Segment Open

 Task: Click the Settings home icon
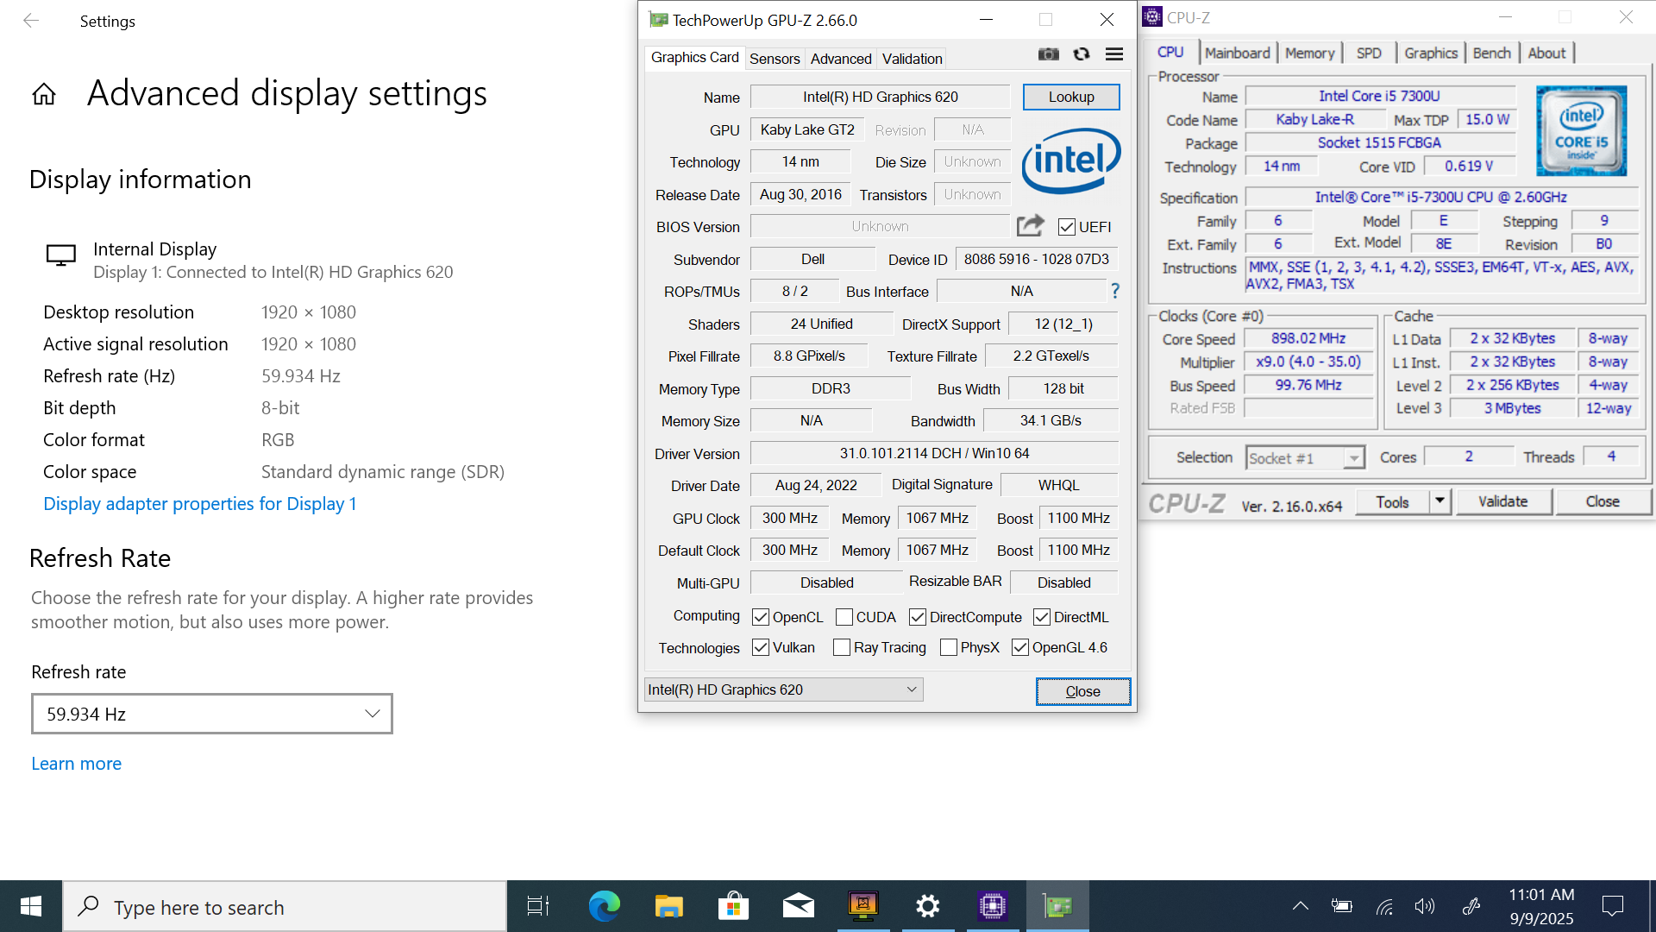[44, 94]
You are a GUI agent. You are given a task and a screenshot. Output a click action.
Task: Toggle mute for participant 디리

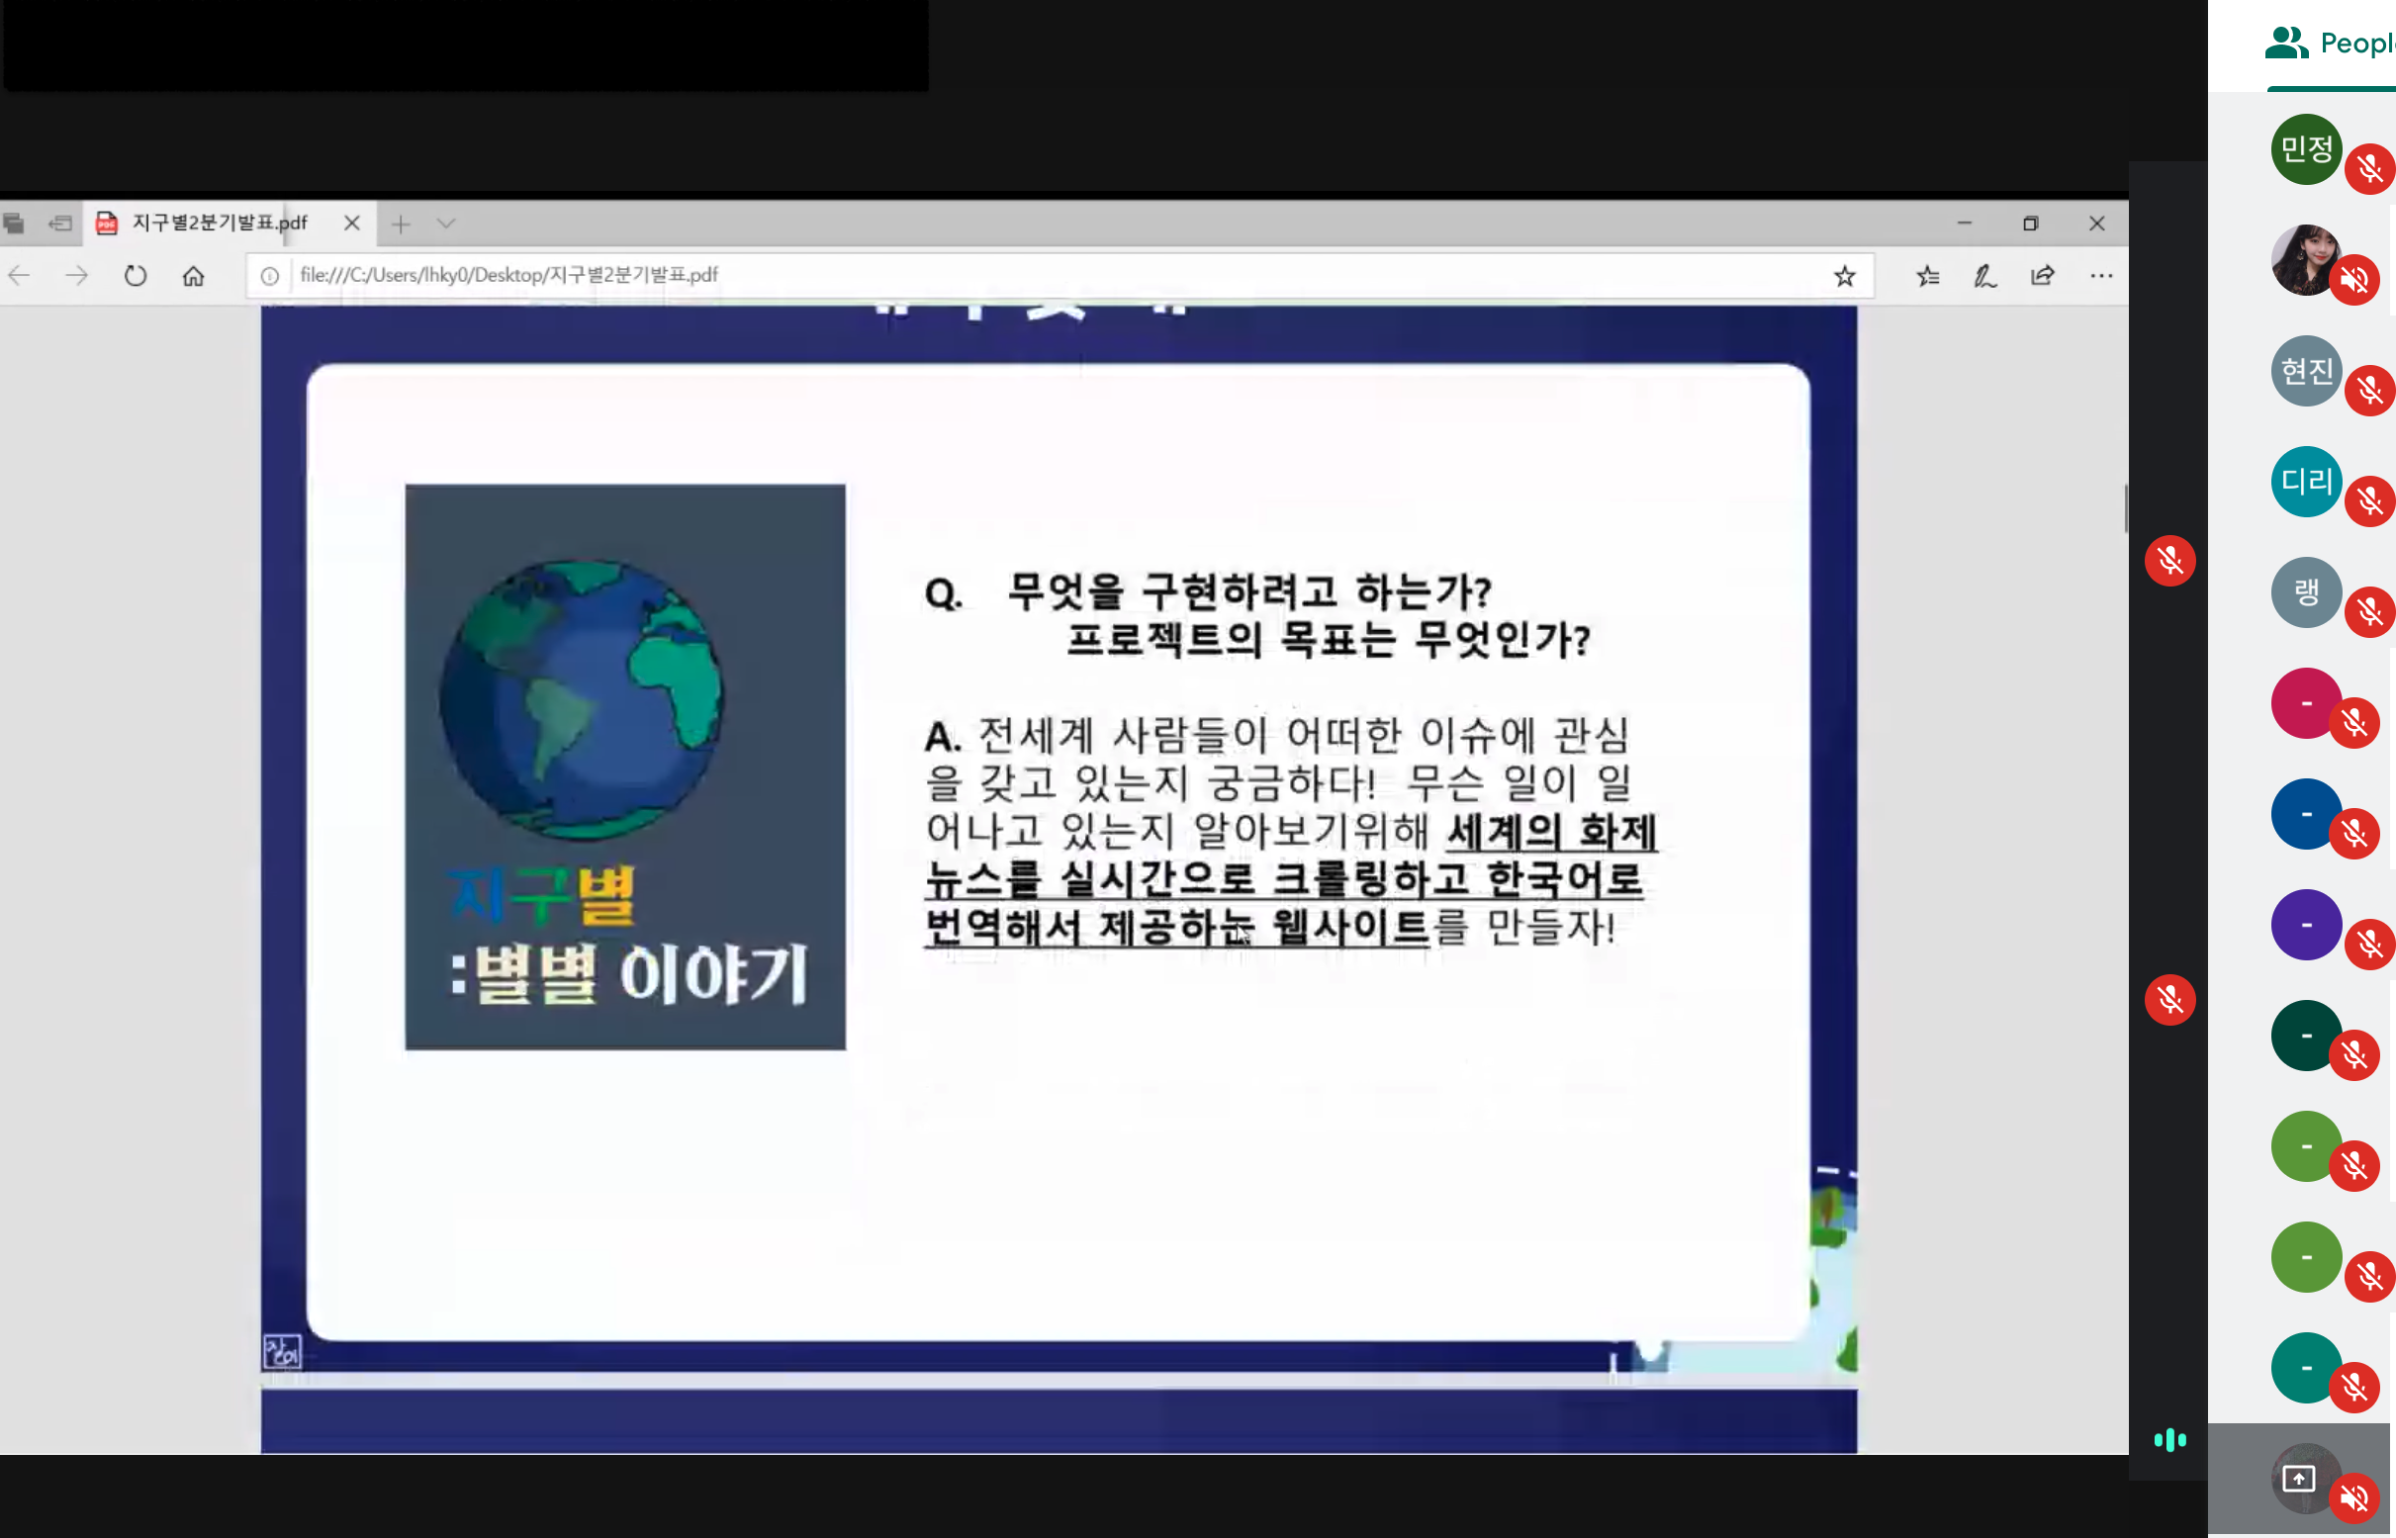pos(2369,501)
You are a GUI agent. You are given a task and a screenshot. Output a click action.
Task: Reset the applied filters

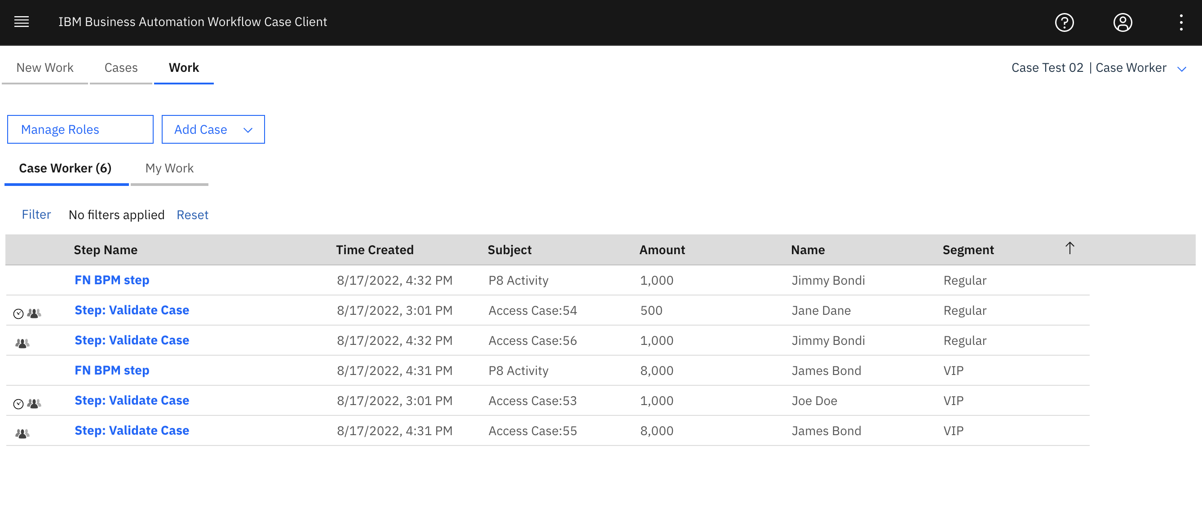[x=192, y=215]
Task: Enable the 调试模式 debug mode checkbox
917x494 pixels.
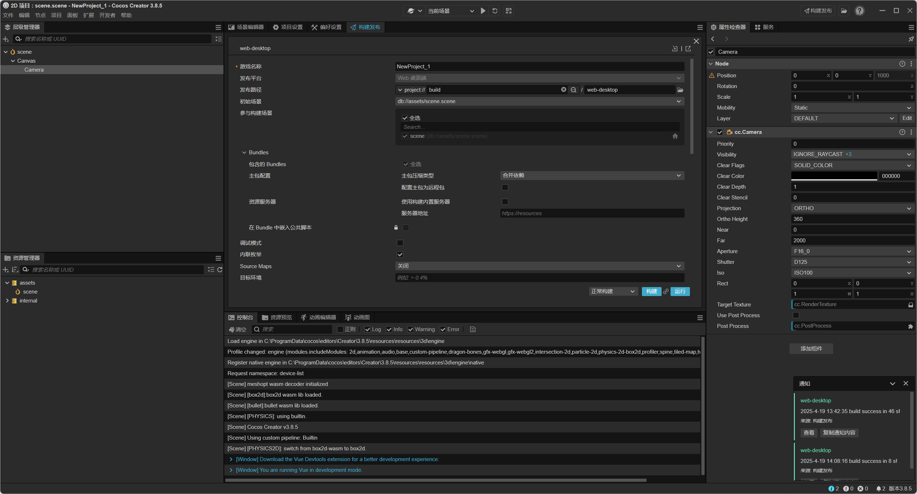Action: [400, 243]
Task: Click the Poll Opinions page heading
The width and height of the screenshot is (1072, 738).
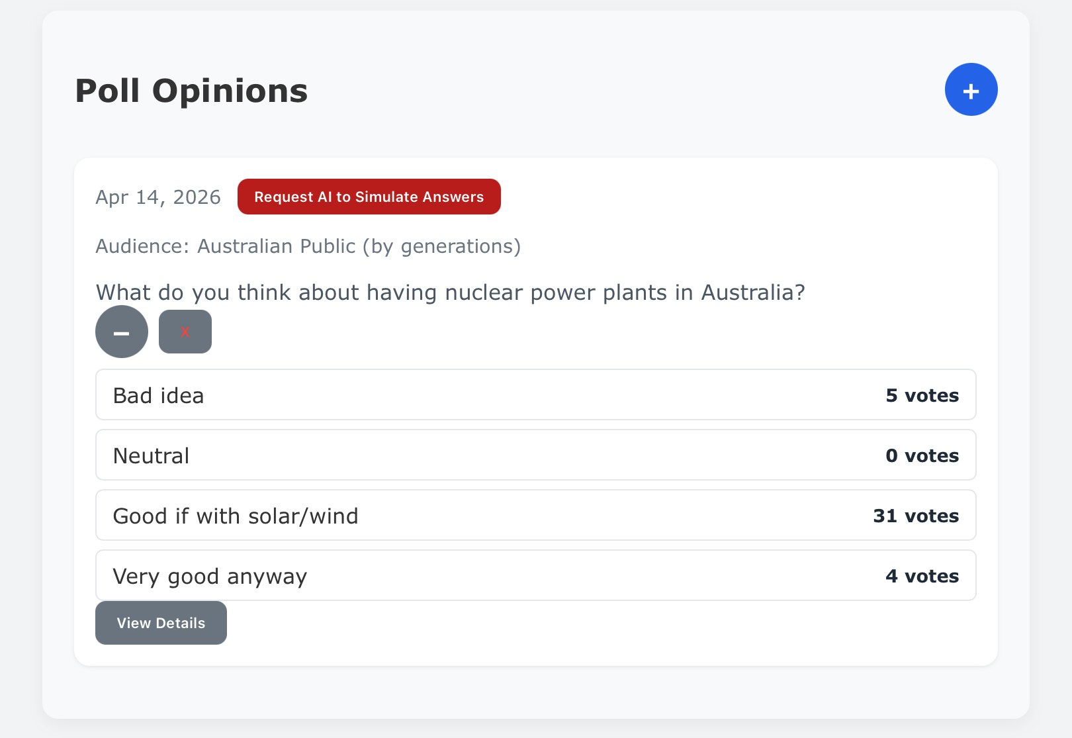Action: click(191, 91)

Segment Closed

PROBLEM STATEMENT:
The listing must be returned in full and exactly, apart from its pictures.

EXERCISE ANSWER:
 Task: Click the Settings home icon
[44, 94]
You are a GUI agent. You are given a task and a screenshot. Output a click action.
Task: Toggle mute for participant 디리

pos(2369,501)
You are a GUI agent. You are given a task and a screenshot. Output a click action.
Task: Reset the applied filters

[x=192, y=215]
Task: Enable the 调试模式 debug mode checkbox
917x494 pixels.
Action: [400, 243]
Task: Click the Poll Opinions page heading
The width and height of the screenshot is (1072, 738).
Action: click(191, 91)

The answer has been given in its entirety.